In the UK, collective agreements are not generally legally binding on the parties to the agreement — the union and the employer (section 179 TULRCA). Instead, they are binding “in honour” and backed up voluntarily by good employment relations and by the implicit threat of collective action. Only collective terms that have been incorporated into the employment contract are legally binding.
Legally enforceable collective agreement between CWU and Royal Mail
In a significant departure from the norm, a major collective agreement between the CWU and Royal Mail reached in January 2014 is intended by both parties to be legally enforceable. The agreement contains extensive commitments to the union, including promises not to outsource, TUPE-transfer or franchise the parts of the business that are subject to the agreement, not to use zero hours contracts and not to engage new employees on inferior terms.
The agreement is subject to joint reviews by the two parties.

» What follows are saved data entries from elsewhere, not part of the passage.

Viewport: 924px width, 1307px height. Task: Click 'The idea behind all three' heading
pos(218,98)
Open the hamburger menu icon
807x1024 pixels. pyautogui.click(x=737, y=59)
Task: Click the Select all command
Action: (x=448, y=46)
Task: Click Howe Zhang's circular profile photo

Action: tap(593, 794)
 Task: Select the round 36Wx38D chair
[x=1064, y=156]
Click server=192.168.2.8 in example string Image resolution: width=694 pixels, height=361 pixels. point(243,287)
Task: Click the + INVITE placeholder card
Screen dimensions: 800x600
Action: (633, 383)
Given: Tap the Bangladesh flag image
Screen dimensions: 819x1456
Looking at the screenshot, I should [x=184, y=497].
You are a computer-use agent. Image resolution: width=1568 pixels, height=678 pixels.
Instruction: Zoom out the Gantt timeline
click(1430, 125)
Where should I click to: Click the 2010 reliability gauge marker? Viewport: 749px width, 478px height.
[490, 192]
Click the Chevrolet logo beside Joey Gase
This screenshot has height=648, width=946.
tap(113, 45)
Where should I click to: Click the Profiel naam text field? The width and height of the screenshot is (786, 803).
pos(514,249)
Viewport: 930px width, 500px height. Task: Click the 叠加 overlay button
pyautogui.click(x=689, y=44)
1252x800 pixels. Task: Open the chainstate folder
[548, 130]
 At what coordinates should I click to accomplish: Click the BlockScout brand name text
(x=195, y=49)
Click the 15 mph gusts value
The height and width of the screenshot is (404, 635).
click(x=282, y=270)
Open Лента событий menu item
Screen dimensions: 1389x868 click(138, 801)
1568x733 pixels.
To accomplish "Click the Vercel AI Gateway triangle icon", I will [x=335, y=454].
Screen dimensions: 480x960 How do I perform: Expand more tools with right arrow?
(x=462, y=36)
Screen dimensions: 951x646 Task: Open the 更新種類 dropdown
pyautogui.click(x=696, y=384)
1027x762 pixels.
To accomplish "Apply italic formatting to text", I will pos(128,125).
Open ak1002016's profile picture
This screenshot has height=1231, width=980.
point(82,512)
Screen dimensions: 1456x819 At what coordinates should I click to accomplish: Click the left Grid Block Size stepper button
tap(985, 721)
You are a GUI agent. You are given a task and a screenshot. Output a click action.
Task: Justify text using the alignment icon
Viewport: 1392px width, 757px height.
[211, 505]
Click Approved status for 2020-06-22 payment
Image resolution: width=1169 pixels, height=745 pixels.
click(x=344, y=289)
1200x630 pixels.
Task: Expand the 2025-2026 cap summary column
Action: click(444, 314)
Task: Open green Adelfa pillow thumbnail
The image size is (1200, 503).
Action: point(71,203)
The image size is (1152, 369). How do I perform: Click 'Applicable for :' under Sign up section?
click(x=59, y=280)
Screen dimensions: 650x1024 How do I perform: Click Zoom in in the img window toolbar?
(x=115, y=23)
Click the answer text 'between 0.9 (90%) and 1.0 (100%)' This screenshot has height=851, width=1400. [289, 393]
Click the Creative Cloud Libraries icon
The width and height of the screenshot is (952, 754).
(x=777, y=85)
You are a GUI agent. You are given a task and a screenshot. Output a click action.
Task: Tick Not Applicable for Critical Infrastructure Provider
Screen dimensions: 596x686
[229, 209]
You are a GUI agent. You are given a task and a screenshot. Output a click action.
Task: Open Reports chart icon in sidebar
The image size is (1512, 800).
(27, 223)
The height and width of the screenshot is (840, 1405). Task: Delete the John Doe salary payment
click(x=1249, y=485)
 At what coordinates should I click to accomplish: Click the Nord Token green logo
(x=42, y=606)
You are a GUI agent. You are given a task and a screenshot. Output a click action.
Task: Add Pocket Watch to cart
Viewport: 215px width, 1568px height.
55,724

The first review is scheduled for January 2019.
In most straightforward cases it is obvious which terms of a collective agreement have been incorporated into the employment contract because the contract actually names the collective agreement. But sometimes the employment contract does not mention the collective agreement. Where this happens, to create a binding contract term the relevant collectively agreed term must have been incorporated by implication — through conduct, custom and practice.
Even if a contract identifies a collective agreement, not all its provisions will be legally binding contract terms. For example, in Kaur v MG Rover [2005] IRLR 40, the Court of Appeal ruled that a term in a collective agreement stating that there would be no redundancies was only “aspirational” and not a contractual term. Only terms regarded as apt for incorporation are treated as binding contract terms.
When interpreting a collective term, what matters is the objective meaning of the chosen words to an informed outsider. The subjective or private beliefs and intentions of negotiators are irrelevant.
Words used in a collective agreement are not simply given their literal meaning. Instead the industrial context of the agreement must be taken into account. As the EAT explained in Cabinet Office v Bevan UKEAT/0262/13/BA: “Just as in the commercial context regard must be had to business common sense, so in the context of employment relations regard must be had to industrial common sense.”
A good example is the case of Anderson v London Fire & Emergency Planning Authority [2013] EWCA Civ 321. In this case, the literal text of a three-year pay deal suggested that in the final year the employer was completely free to choose between two different pay awards. The Court of Appeal said that since the collective agreement represented an attempt to secure a three-year pay deal, it was “fanciful” and “flouting industrial common sense” to imagine that both sides intended to give the employer a free rein to decide on the pay award in the final year. Instead the judges interpreted the agreement by adding the words “whichever is the greater”, to spell out what the parties must obviously have intended.